Toh C-H, Castillo M, Wong A M-C, Wei K-C, Wong H-F, Ng S-H, Wan Y-L
Department of Medical Imaging and Intervention, Chang Gung Memorial Hospital and Chang Gung University College of Medicine, Tao-Yuan, Taiwan.
AJNR Am J Neuroradiol. 2008 Oct;29(9):1630-5. doi: 10.3174/ajnr.A1170. Epub 2008 Jun 26.
The differentiation between classic and atypical meningiomas may have implications in preoperative planning but may not be possible on the basis of conventional MR imaging. Our hypothesis was that classic and atypical meningiomas have different patterns of intratumoral water diffusion that will allow for differentiation between them.
Preoperative diffusion tensor imaging (DTI) was performed in 12 classic and 12 atypical meningiomas. Signal intensity of solid-enhancing tumor regions on diffusion-weighted trace images and apparent diffusion coefficient (ADC) and fractional anisotropy (FA) maps was assessed. Regions of interest (ROIs) were placed in solid-enhancing regions, peritumoral edema, and contralateral normal-appearing white matter (NAWM) to measure tensor metrics including major (lambda(1)), intermediate (lambda(2)) and minor eigenvalues (lambda(3)) and FA and ADC values. Distribution of tensor shapes within enhancing tumors was calculated for all tumors. Differences between classic and atypical meningiomas in tumor signal intensity, intratumoral and peritumoral tensor metrics, as well as tensor shapes distribution were statistically analyzed.

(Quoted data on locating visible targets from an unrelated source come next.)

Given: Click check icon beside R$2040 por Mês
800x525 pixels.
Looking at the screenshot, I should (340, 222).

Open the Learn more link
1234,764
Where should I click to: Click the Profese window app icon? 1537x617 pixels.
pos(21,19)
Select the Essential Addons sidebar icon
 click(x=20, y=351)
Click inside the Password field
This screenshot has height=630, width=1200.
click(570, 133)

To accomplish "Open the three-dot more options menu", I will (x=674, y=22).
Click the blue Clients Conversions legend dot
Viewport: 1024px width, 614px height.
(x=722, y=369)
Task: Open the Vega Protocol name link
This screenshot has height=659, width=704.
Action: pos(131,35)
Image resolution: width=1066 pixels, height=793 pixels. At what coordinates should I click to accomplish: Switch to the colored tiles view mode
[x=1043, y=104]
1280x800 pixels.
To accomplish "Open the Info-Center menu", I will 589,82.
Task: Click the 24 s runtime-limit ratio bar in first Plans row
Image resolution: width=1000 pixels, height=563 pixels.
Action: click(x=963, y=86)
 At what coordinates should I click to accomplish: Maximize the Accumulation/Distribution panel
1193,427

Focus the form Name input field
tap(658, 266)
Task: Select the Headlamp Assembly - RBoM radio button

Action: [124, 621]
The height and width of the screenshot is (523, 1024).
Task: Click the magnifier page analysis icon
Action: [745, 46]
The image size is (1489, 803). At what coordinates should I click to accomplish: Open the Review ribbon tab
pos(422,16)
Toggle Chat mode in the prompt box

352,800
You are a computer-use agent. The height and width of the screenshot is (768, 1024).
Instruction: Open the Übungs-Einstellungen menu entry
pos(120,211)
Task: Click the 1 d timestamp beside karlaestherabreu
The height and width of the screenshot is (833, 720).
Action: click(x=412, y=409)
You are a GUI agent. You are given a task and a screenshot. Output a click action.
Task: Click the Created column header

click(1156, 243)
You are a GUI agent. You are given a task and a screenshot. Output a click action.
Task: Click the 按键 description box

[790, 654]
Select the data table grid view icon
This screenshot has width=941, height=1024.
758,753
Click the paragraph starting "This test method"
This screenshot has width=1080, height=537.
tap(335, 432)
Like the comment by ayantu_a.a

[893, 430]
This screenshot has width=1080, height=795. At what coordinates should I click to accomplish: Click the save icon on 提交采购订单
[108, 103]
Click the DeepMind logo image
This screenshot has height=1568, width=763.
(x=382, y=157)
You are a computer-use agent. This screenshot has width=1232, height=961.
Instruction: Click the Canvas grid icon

A significantly greater proportion of atypical meningiomas were isointense and hypointense on ADC maps (P = .007). Classic meningiomas had significantly lower FA (P = .012), higher ADC (P = .011), greater lambda(2) (P = .020) and lambda(3) (P = .003). There was significantly more spherical diffusion in classic than in atypical meningiomas (P = .020). All diffusion tensor metrics for peritumoral edema of the 2 tumor groups did not differ.
DTI showed that intratumoral microscopic water motion is less organized in classic than in atypical meningiomas. This feature may allow for noninvasive differentiation between classic and atypical meningiomas.
经典型和非典型脑膜瘤的鉴别对术前规划可能具有重要意义,但基于传统磁共振成像可能无法实现。我们的假设是,经典型和非典型脑膜瘤具有不同的瘤内水扩散模式,这将有助于二者的鉴别。
对12例经典型和12例非典型脑膜瘤进行术前扩散张量成像(DTI)。评估扩散加权追踪图像上实性强化肿瘤区域的信号强度以及表观扩散系数(ADC)和分数各向异性(FA)图。在实性强化区域、瘤周水肿和对侧正常白质(NAWM)中放置感兴趣区(ROI),以测量张量指标,包括主(λ1)、中(λ2)和小特征值(λ3)以及FA和ADC值。计算所有肿瘤强化肿瘤内张量形状的分布。对经典型和非典型脑膜瘤在肿瘤信号强度、瘤内和瘤周张量指标以及张量形状分布方面的差异进行统计学分析。
非典型脑膜瘤在ADC图上等信号和低信号的比例显著更高(P = 0.007)。经典型脑膜瘤的FA显著更低(P = 0.012),ADC更高(P = 0.011),λ2(P = 0.020)和λ3(P = 0.003)更大。经典型脑膜瘤的球形扩散明显多于非典型脑膜瘤(P = 0.020)。两组肿瘤瘤周水肿的所有扩散张量指标均无差异。
DTI显示,经典型脑膜瘤瘤内微观水运动的有序性低于非典型脑膜瘤。这一特征可能有助于经典型和非典型脑膜瘤的无创鉴别。